Building T5 with `--debug_mode` flag causes it to not run successfully
System Info
CPU: x86_64 OS: Linux Ubuntu GPU: Nvidia A100 and A10G (through Latitude.sh and AWS EC2, respectively) TensorRT-LLM version: 0.9.0
Who can help?
No response
Information
- [X] The official example scripts
- [ ] My own modified scripts
Tasks
- [X] An officially supported task in the
examplesfolder (such as GLUE/SQuAD, ...) - [ ] My own task or dataset (give details below)
Reproduction
When I convert and build a T5 model (I tried t5-small and t5-base from HuggingFace for my attempt) with no --remove_input_padding and the --debug_mode build flag enabled (all other params equal to the example command for a single GPU in the example README) on an NVIDIA A100 or A10G GPU, encoder_run fails with the following error:
[04/12/2024-21:13:17] [TRT] [E] 3: [executionContext.cpp::enqueueV3::2650] Error Code 3: API Usage Error (Parameter check failed at: runtime/api/executionContext.cpp::enqueueV3::2650, condition: mContext.profileObliviousBindings.at(profileObliviousIndex) || getPtrOrNull(mOutputAllocators, profileObliviousIndex) )

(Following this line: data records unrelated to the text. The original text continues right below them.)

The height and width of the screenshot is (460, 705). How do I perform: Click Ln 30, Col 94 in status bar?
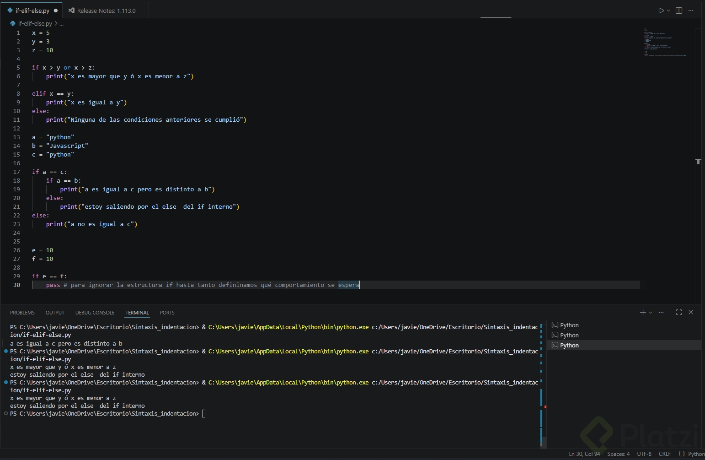click(584, 454)
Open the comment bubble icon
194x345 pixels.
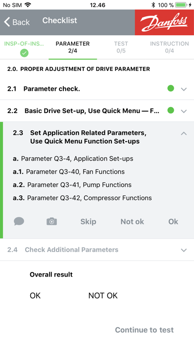point(19,222)
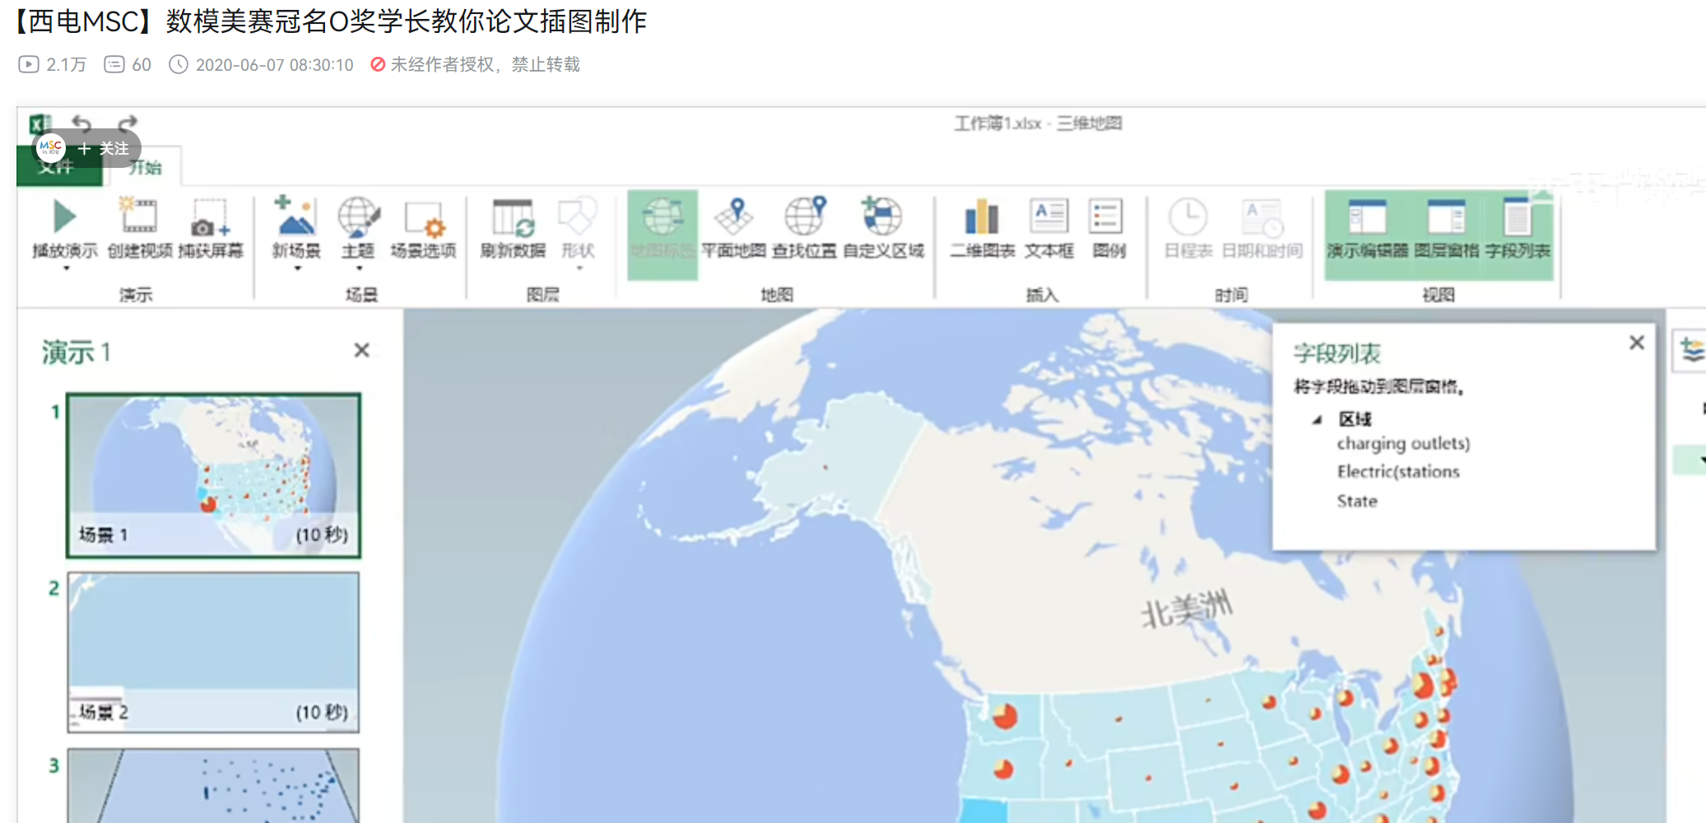Insert a Legend (图例)
Image resolution: width=1706 pixels, height=823 pixels.
[1108, 218]
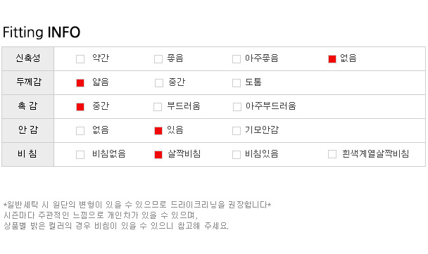The height and width of the screenshot is (254, 428).
Task: Tick the 기모안감 checkbox
Action: click(x=237, y=131)
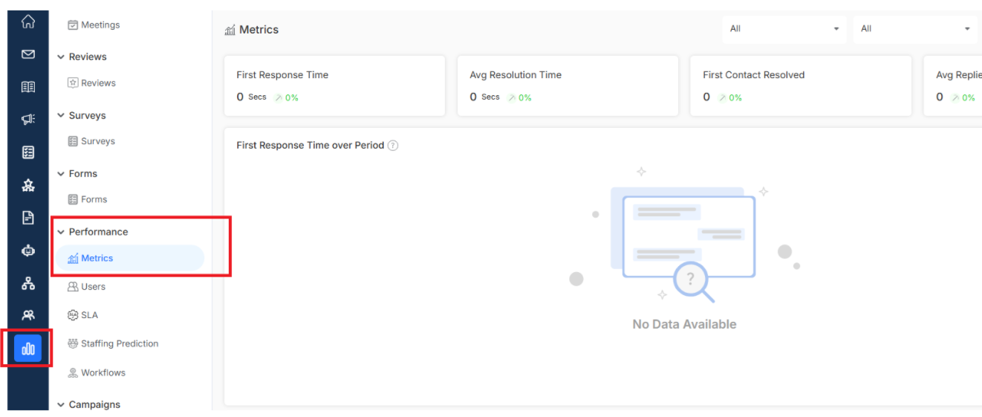
Task: Select the megaphone campaigns icon
Action: pyautogui.click(x=28, y=120)
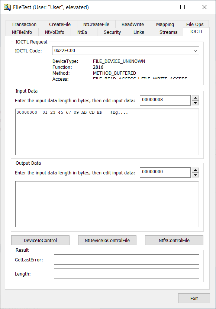Switch to the CreateFile tab
Screen dimensions: 216x309
coord(60,24)
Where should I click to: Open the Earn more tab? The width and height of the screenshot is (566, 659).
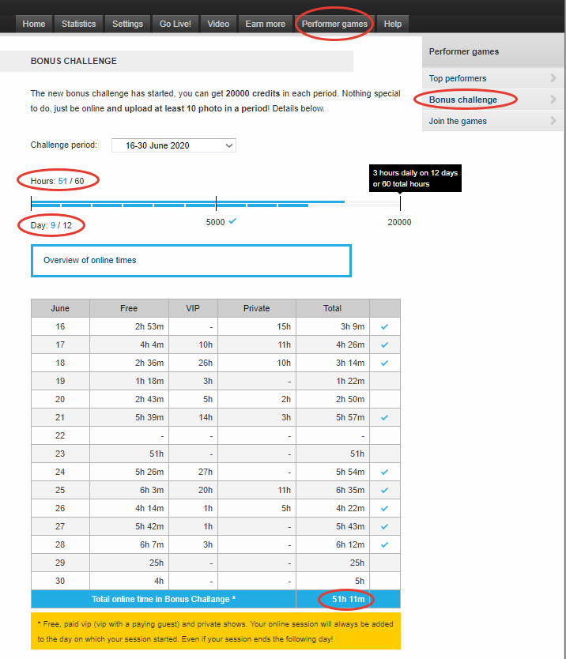pyautogui.click(x=265, y=24)
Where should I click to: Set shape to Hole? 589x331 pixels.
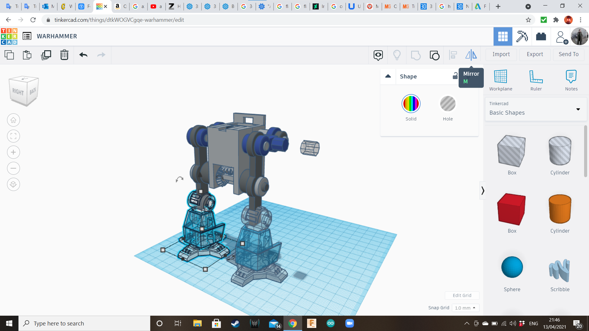(x=448, y=104)
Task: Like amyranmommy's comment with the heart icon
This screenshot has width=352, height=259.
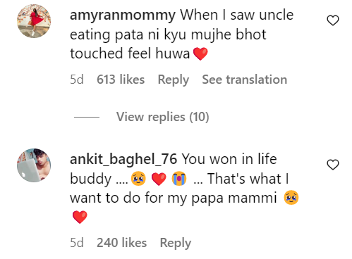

The error does not occur when running on an NVIDIA H100, so seems localized to the sm86 architecture (potentially others as well, but I've only tried on sm90 and sm86).
Expected behavior
Successful run of TensorRT-LLM version of a T5 model with layer-by-layer outputs printed out for debug purposes.
actual behavior
Runtime execution failed assert failure in encoder_run, preceded by Error Code 3: API Usage Error (Parameter check failed at: runtime/api/executionContext.cpp::enqueueV3::2650, condition: mContext.profileObliviousBindings.at(profileObliviousIndex) || getPtrOrNull(mOutputAllocators, profileObliviousIndex) ) during the execution of self.encoder_session.run(inputs, outputs, self.stream.cuda_stream)
additional notes
I tried googling the error, but results were generally unhelpful. This could be an issue stemming from TensorRT and not the TensorRT-LLM wrapper.
@symphonylyh any updates?
@varyn-woo , Apologies for the very delayed response. Is this ticket still relevant? If so, could you try the latest version to see if the issue persists?
Issue has not received an update in over 14 days. Adding stale label.
Closing this issue as stale. If the problem persists in the latest release, please feel free to open a new one. Thank you!